>>>>>
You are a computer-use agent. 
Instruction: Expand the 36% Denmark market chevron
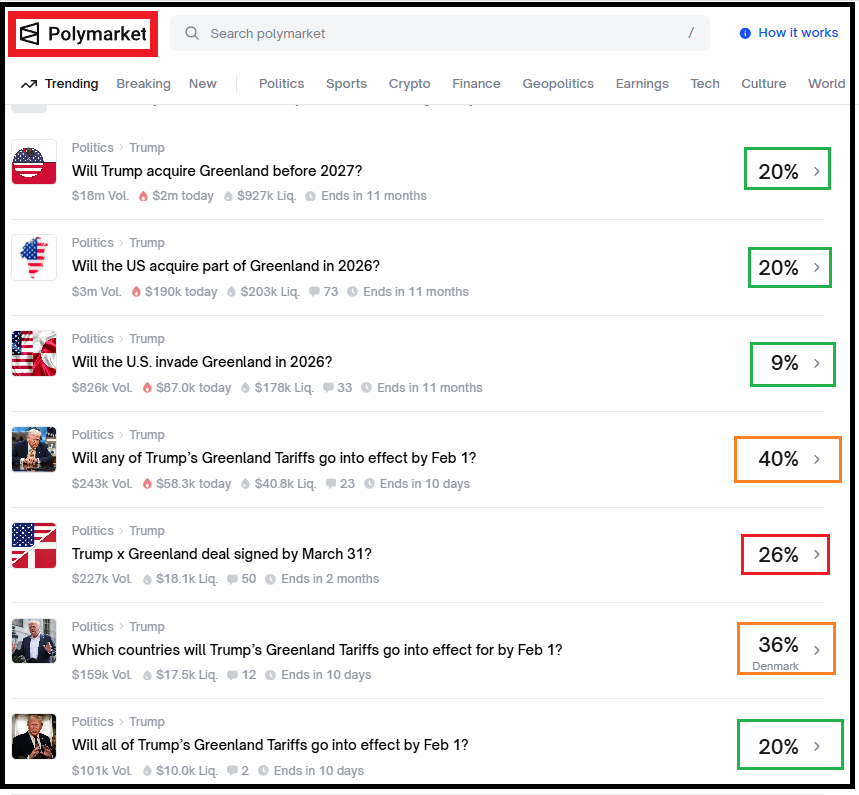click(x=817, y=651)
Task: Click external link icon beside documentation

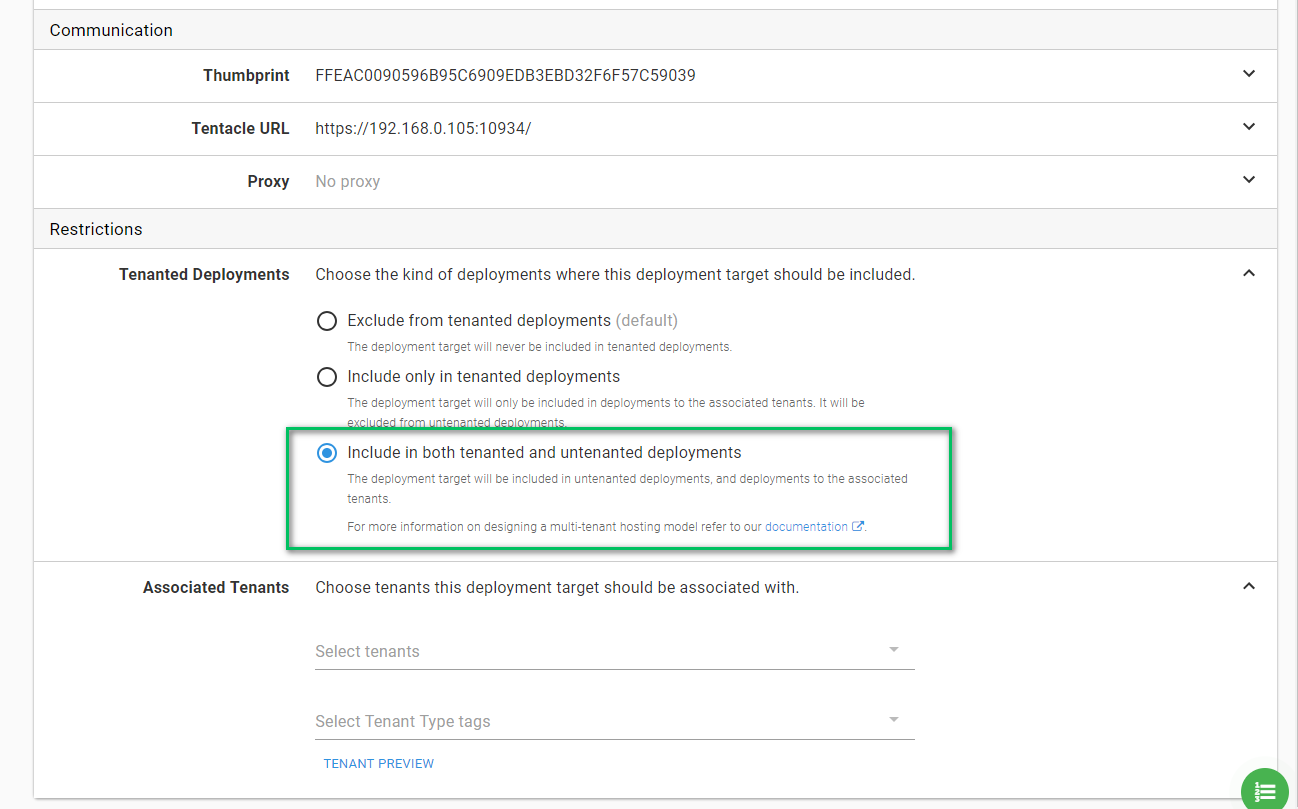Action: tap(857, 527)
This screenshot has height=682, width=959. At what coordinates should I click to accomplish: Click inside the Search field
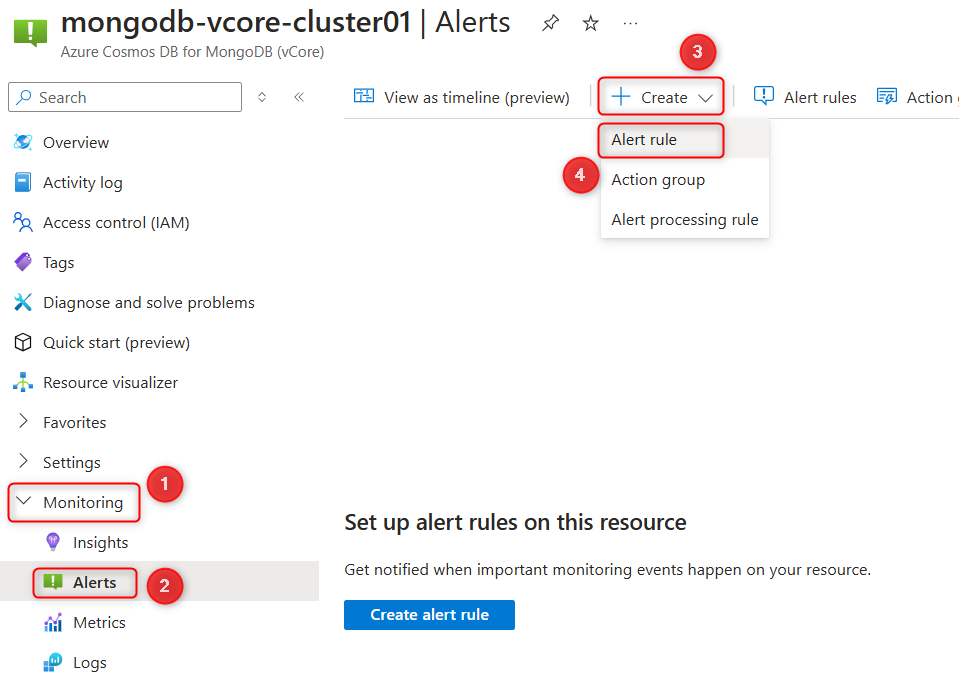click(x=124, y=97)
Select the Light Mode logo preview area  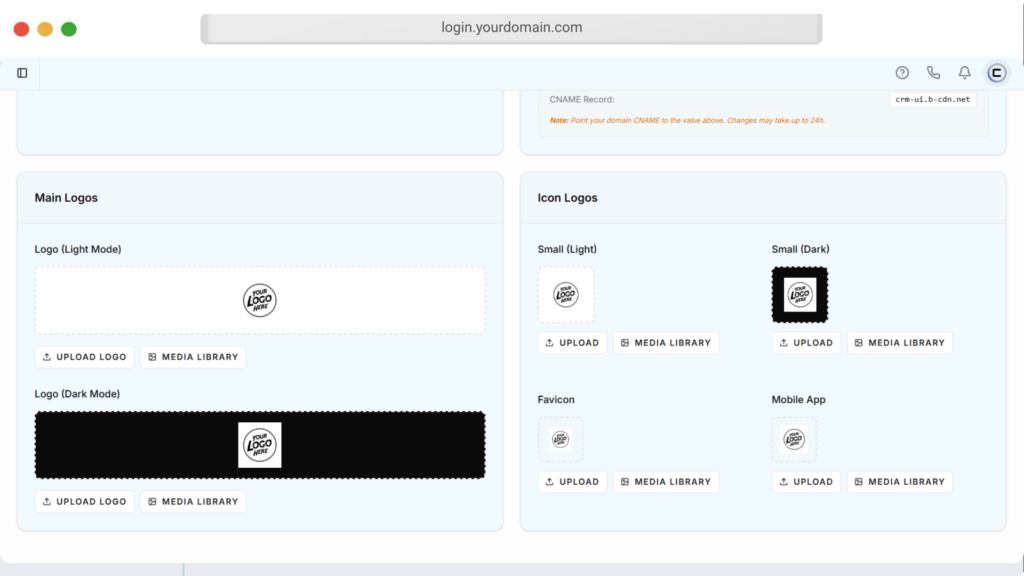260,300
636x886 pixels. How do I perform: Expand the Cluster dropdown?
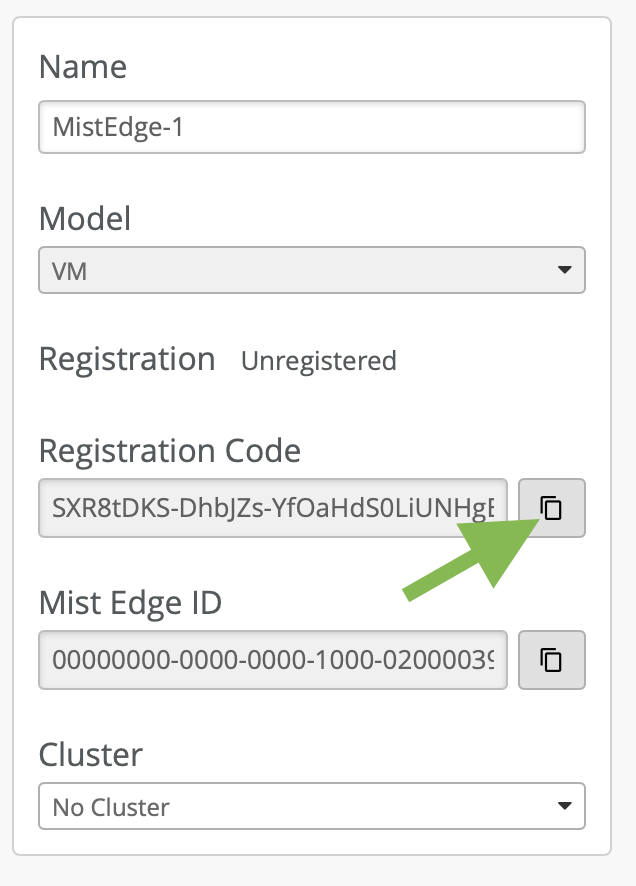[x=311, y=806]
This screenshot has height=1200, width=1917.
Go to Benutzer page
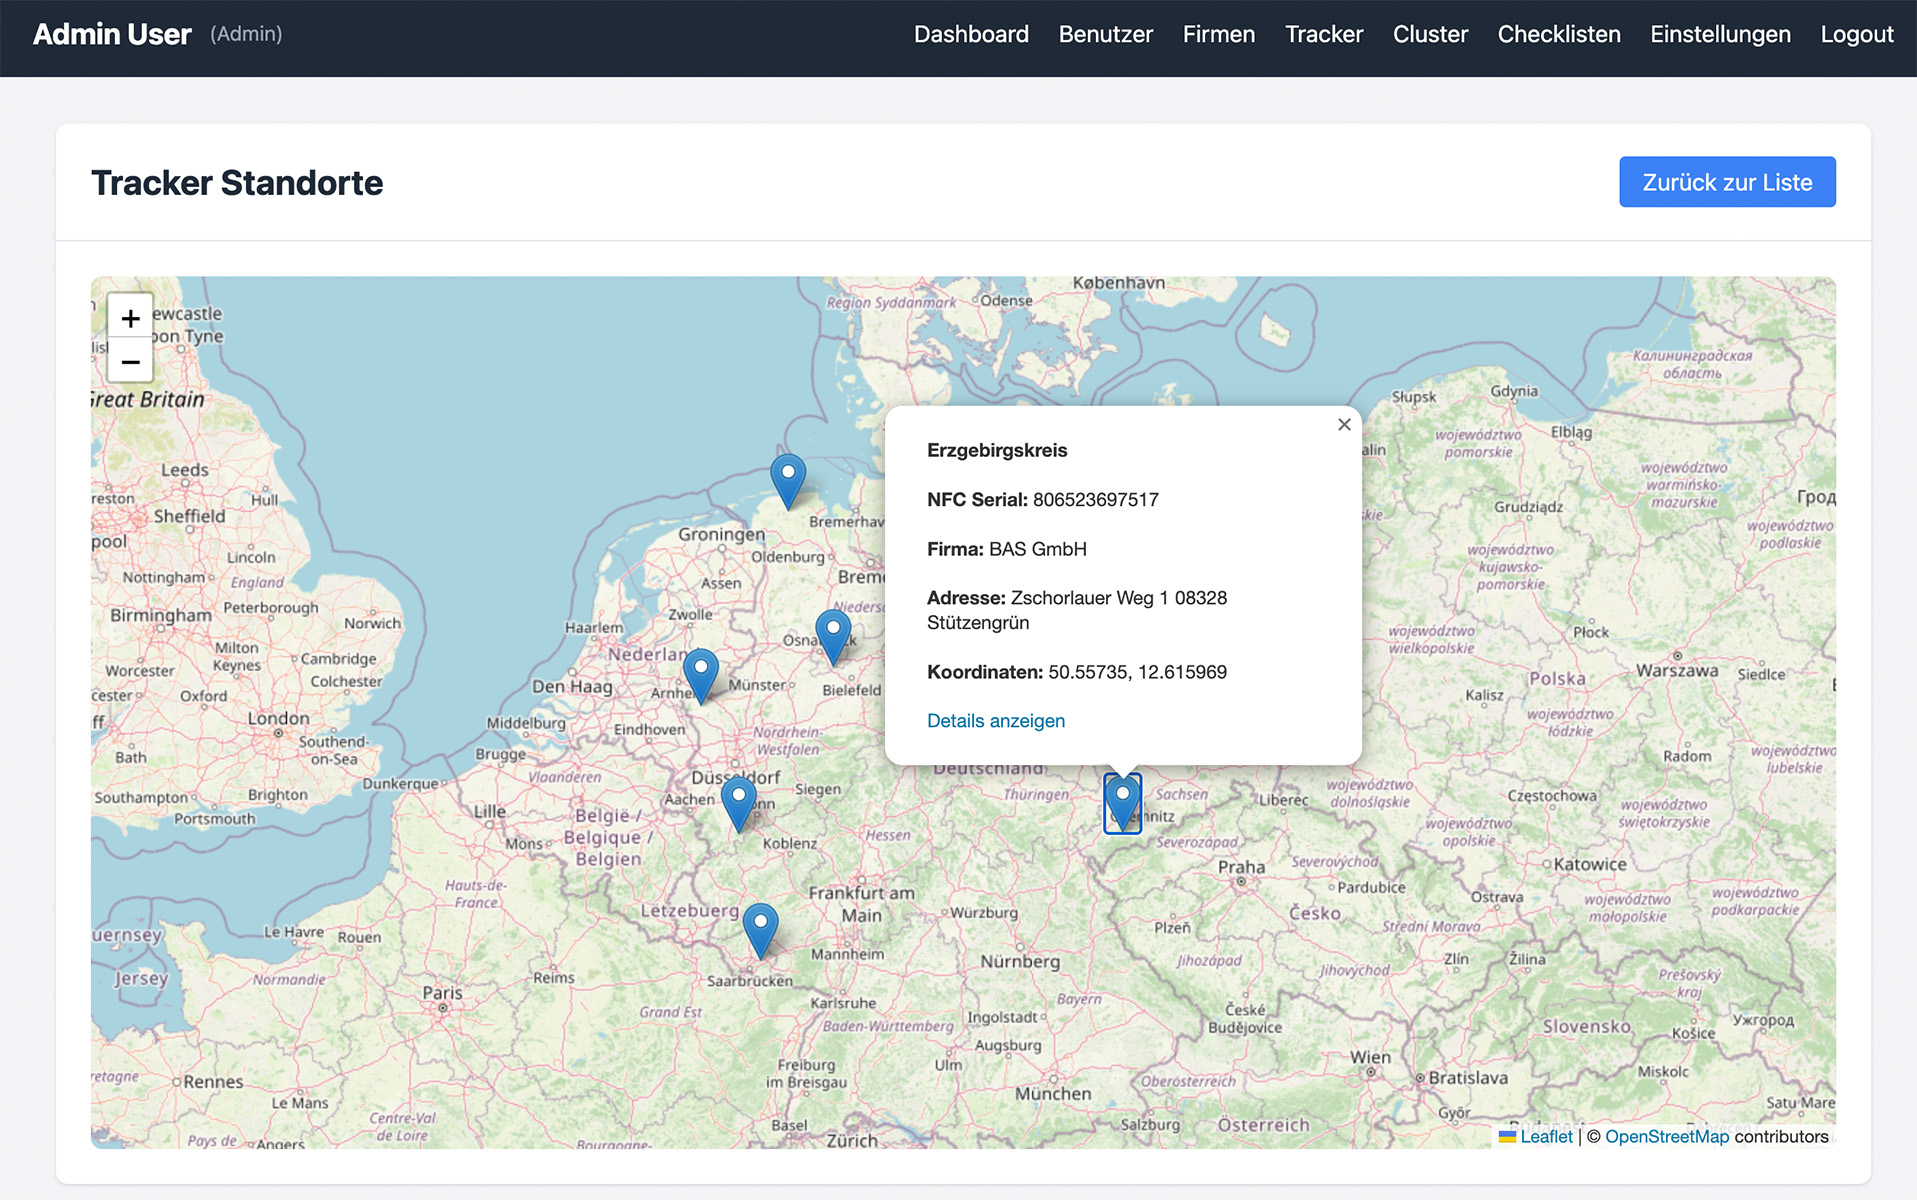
<<<<<
▶ [Work order] Pictures are to be dropped, and the lines from the line with "This screenshot has height=1200, width=1917." through the end of the material above are to be reproduced exactly.

▶ [Your response]
This screenshot has height=1200, width=1917.
Go to Benutzer page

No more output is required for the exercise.